The boiling number is given by Equation (9.79):
B o=\frac{\hat{q}}{\lambda G}=\frac{\hat{q}}{272,000 \times 300}=1.2255 \times 10^{-8} \hat{q}
The convective enhancement factor is computed by substituting in Equation (9.78).
E_{ GW }=1+24,000 B o^{1.16}+1.37 X_{ tt }^{-0.86}
=1+24,000\left(1.2255 \times 10^{-8} \hat{q}\right)^{1.16}+1.37(0.847)^{-0.86}
=1+1.5946 \times 10^{-5} \hat{q}^{1.16}+1.5803
E_{G W}=2.5803+1.5946 \times 10^{-5} \hat{q}^{1.16} (i)
The suppression factor is computed using Equation (9.77).
S_{G W}=\left(1+1.15 \times 10^{-6} E_{G W}^{2} R e_{L}^{1.17}\right)^{-1}
=\left(1+1.15 \times 10^{-6} E_{G W}^{2}(32,615)^{1.17}\right)^{-1}
S_{ GW }=\left(1+0.2195 E_{ GW }^{2}\right)^{-1} (ii)
The Cooper nucleate boiling correlation in SI units is given by Equation (9.6b):
h_{n b}=55 \hat{q}^{0.67} P_{r}^{0.12}\left(-\log _{10} P_{r}\right)^{-0.55} M^{-0.5}
From Example 9.1, P_{r} = 0.1217 and the molecular weight is 110.37. Substitution gives:
h_{n b}=55 \hat{q}^{0.67}(0.1217)^{0.12}\left(-\log _{10} 0.1217\right)^{-0.55}(110.37)^{-0.5}
h_{n b}=4.2704 \hat{q}^{0.67}
Substituting in Equation (9.76) gives the following result for h_{b}:
h_{b}=S_{G W} h_{n b}+E_{G W} h_{L}
h_{b}=4.2704 S_{G W} \hat{q}^{0.67}+722 E_{G W}
The equation for the heat flux is obtained as follows:
\hat{q}=h_{b} \Delta T_{e}=h_{b} \times 16.2
\hat{q}=69.1805 S_{G W} \hat{q}^{0.67}+11,696.4 E_{G W}
\hat{q}-69.1805 S_{ GW } \hat{q}^{0.67}-11,696.4 E_{ GW }=0 (iii)
Equation (iii) is to be solved in conjunction with Equations (i) and (ii) for the heat flux.

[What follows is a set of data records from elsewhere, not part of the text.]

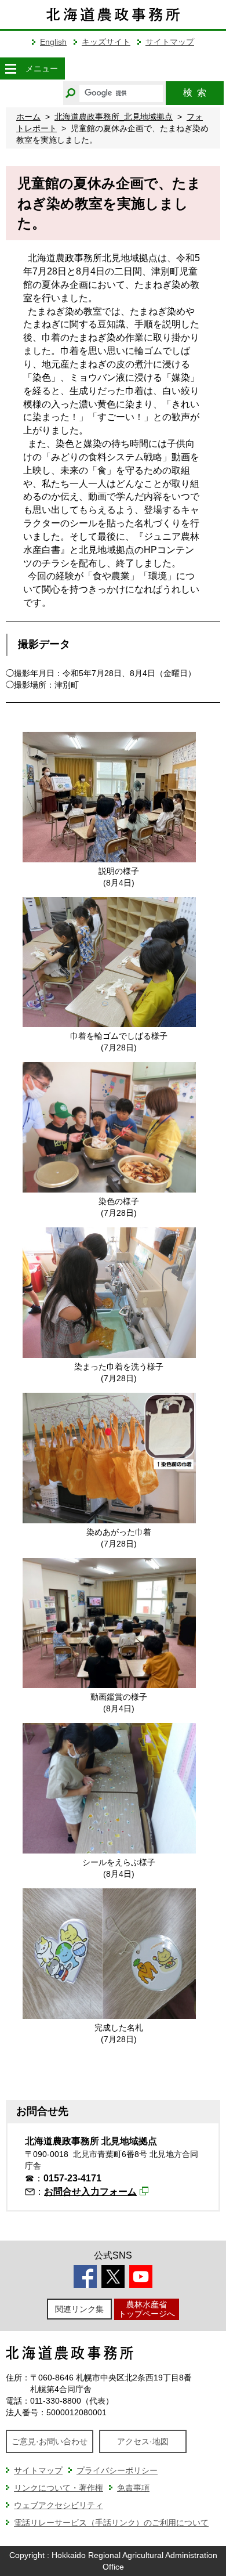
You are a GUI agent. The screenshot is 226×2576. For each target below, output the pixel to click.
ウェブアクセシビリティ (58, 2505)
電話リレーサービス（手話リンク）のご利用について (111, 2522)
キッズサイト (106, 41)
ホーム (28, 116)
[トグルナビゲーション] (10, 68)
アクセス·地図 (143, 2441)
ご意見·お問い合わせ (50, 2441)
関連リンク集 (79, 2309)
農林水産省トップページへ (146, 2309)
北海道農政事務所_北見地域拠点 (113, 116)
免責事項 (133, 2487)
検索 (194, 92)
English (53, 41)
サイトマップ (169, 41)
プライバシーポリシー (117, 2470)
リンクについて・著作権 (58, 2487)
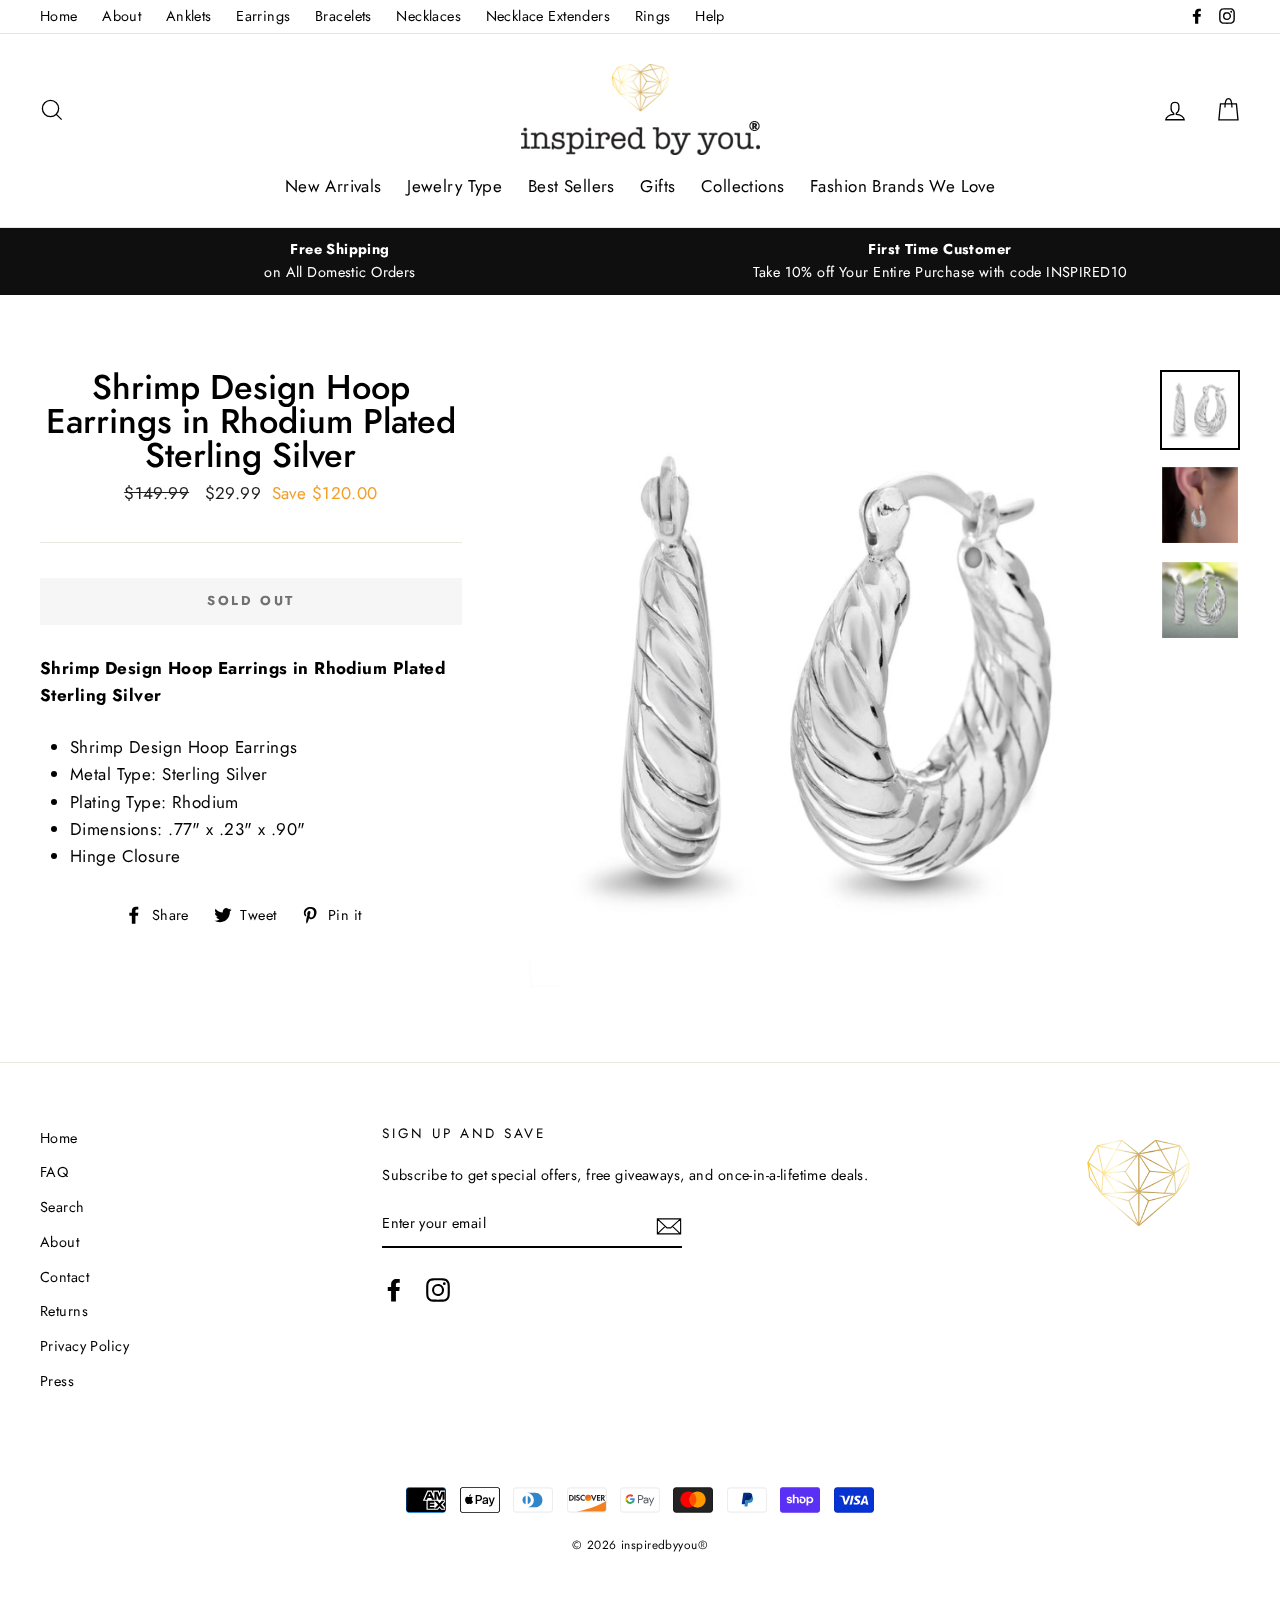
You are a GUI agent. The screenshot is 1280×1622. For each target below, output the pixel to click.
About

However, these equations have no real solution, as the reader can verify using the nonlinear equation solver on a TI calculator or by graphing the left side of Equation (iii). The crux of the problem is the term involving the boiling number in the enhancement factor, which, as previously noted, is not physically realistic. Therefore, the Gungor–Winterton correlation cannot be used to solve this problem.
(d) The following results from part (a) are applicable:
R e_{ L }=32,615 \quad h_{L}=722 W / m ^{2} \cdot K \quad \operatorname{Pr_{L}}=4.9521
The enhancement and suppression factors are calculated from Equations (9.82) and (9.81).
E_{L W}=\left[1+x Pr_{L}\left(\rho_{L}-\rho_{V}\right) / \rho_{V}\right]^{0.35}
=[1+0.2 \times 4.9521(567-18.09) / 18.09]^{0.35}
E_{L W}=3.3284
S_{L W}=\left[1+0.055 E_{L W}^{0.1} R e_{L}^{0.16}\right]^{-1}
=\left[1+0.055(3.3284)^{0.1}(32,615)^{0.16}\right]^{-1}
S_{L W}=0.7535
From part (c), the Cooper correlation gives:
h_{n b}=4.2704 \hat{q}^{0.67}
Substituting in Equation (9.80) for the convective boiling coefficient gives:
h_{b}=\left\{\left(S_{L w} h_{n b}\right)^{2}+\left(E_{L w} h_{L}\right)^{2}\right\}^{1 / 2}
=\left\{\left(0.7535 \times 4.2704 \hat{q}^{0.67}\right)^{2}+(3.3284 \times 722)^{2}\right\}^{1 / 2}
h_{b}=\left\{10.3539 \hat{q}^{1.34}+5,774,913\right\}^{1 / 2}
Setting h_{b}= \hat{q}/ \Delta T_{e} gives the following nonlinear equation for the heat flux:
\frac{\hat{q}}{16.2}-\left(10.3539 \hat{q}^{1.34}+5,774,913\right)^{0.5}=0
Using the nonlinear equation solver on a TI calculator, the solution is found to be \hat{q} = 172, 788 W/m². Thus, the heat-transfer coefficient is:
h_{b}=\hat{q} / \Delta T_{e}=172,788 / 16.2=10,666 W / m ^{2} \cdot K
This value is much higher than the one obtained with the Chen correlation, primarily due to the difference in the nucleate boiling terms. Recall that in Example 9.1 the Cooper correlation predicted a much higher value for the nucleate boiling heat-transfer coefficient than either the Forster–Zuber or Mostinski correlation.